De pareilles scènes arrivaient dans tout le royaume, et, en attristant quelques intéressés, amusaient la multitude oisive. Il y avait à Orléans un vieux chanoine janséniste qui se mourait, et à qui ses confrères refusaient la communion. (Octobre) Le parlement de Paris les condamna à douze mille livres d’amende, et ordonna que le malade serait communié. Le lieutenant criminel, en conséquence, arrangea tout pour cette cérémonie comme pour une exécution ; les chanoines firent tant que leur confrère mourut sans sacrements, et ils l’enterrèrent le plus mesquinement qu’ils purent.
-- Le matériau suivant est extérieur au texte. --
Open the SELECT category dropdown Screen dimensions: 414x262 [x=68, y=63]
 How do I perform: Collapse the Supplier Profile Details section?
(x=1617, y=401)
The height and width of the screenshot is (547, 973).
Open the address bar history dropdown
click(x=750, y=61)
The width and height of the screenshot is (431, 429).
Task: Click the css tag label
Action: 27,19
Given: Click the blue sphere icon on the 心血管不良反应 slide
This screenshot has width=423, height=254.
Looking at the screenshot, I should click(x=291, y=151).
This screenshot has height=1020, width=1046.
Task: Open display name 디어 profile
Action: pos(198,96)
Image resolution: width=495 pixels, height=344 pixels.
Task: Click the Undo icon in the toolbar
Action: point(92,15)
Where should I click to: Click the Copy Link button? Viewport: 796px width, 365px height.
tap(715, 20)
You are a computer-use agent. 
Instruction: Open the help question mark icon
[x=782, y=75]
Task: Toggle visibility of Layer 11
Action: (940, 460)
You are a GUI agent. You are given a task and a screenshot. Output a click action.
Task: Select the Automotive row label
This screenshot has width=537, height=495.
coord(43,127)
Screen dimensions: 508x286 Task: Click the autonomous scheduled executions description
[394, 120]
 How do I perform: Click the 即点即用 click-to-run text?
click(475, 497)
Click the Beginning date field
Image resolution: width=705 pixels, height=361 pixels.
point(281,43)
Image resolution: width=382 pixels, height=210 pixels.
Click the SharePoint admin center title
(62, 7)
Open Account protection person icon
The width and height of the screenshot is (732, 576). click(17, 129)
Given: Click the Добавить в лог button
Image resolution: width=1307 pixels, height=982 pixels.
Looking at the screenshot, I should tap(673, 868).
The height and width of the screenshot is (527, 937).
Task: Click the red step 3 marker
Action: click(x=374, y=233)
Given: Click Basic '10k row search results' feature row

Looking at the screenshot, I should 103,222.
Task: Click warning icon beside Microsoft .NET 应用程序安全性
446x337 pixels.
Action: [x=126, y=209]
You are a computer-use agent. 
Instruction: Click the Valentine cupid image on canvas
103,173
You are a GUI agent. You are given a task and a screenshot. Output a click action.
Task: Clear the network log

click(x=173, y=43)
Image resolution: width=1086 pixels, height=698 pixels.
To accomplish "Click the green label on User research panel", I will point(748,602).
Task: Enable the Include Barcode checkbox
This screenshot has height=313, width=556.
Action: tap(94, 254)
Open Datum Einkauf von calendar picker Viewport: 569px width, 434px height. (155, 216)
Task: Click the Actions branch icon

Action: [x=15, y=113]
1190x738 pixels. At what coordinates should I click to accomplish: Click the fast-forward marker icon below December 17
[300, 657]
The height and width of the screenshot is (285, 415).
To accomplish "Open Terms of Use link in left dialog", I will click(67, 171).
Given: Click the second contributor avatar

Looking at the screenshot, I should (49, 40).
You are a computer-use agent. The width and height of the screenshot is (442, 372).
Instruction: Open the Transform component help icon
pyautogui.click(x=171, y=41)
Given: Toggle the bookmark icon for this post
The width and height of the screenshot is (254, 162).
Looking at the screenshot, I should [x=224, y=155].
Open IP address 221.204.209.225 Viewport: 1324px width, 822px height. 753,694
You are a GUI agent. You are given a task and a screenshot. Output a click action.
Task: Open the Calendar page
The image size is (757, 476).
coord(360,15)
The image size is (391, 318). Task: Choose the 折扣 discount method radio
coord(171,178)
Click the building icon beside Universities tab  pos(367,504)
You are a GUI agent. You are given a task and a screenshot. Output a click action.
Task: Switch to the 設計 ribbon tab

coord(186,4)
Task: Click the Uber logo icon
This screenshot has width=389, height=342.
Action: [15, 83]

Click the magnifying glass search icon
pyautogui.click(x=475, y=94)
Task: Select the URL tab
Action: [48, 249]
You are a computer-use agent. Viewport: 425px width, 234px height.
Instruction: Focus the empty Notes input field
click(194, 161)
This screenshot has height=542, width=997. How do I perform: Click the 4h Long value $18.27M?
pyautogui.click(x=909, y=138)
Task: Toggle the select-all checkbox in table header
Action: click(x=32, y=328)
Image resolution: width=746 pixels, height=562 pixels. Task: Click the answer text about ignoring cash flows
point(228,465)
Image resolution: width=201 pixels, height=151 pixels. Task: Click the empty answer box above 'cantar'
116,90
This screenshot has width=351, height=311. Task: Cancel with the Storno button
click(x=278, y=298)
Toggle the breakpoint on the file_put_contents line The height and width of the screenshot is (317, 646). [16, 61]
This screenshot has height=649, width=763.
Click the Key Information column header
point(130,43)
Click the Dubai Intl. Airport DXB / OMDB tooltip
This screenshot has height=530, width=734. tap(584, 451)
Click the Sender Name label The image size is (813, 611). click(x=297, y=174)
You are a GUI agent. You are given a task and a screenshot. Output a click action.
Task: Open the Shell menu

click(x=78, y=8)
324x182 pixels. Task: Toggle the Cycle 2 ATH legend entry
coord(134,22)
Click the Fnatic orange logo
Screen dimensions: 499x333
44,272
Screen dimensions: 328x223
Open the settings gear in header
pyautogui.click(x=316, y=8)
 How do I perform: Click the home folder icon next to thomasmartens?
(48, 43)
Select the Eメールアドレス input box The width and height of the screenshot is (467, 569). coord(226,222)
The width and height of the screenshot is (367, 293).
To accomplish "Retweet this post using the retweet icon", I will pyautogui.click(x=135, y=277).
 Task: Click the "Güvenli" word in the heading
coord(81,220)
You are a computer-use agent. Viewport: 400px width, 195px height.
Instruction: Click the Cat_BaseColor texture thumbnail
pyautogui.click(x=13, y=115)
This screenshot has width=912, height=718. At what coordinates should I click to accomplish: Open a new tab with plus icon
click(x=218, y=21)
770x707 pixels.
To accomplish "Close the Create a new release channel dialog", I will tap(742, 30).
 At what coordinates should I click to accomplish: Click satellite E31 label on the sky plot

Rien n’était devenu plus commun dans le royaume que de communier par arrêt du parlement. Le roi, qui avait exilé ses juges séculiers pour n’avoir pas obtempéré à ses ordres, voulut tenir la balance égale, et exiler aussi ceux du clergé qui s’obstineraient au schisme. Il commença par l’archevêque de Paris. (Décembre 1754) Il fut relégué à sa maison de Conflans, à trois quarts de lieue de la ville : exil doux, qui ressemblait plus à un avertissement paternel qu’à une punition.

Les évêques d’Orléans et de Troyes furent pareillement exilés à leurs maisons de plaisance, avec la même douceur. L’archevêque de Paris, étant aussi inflexible dans sa maison de Conflans que dans sa demeure épiscopale, fut relégué plus loin.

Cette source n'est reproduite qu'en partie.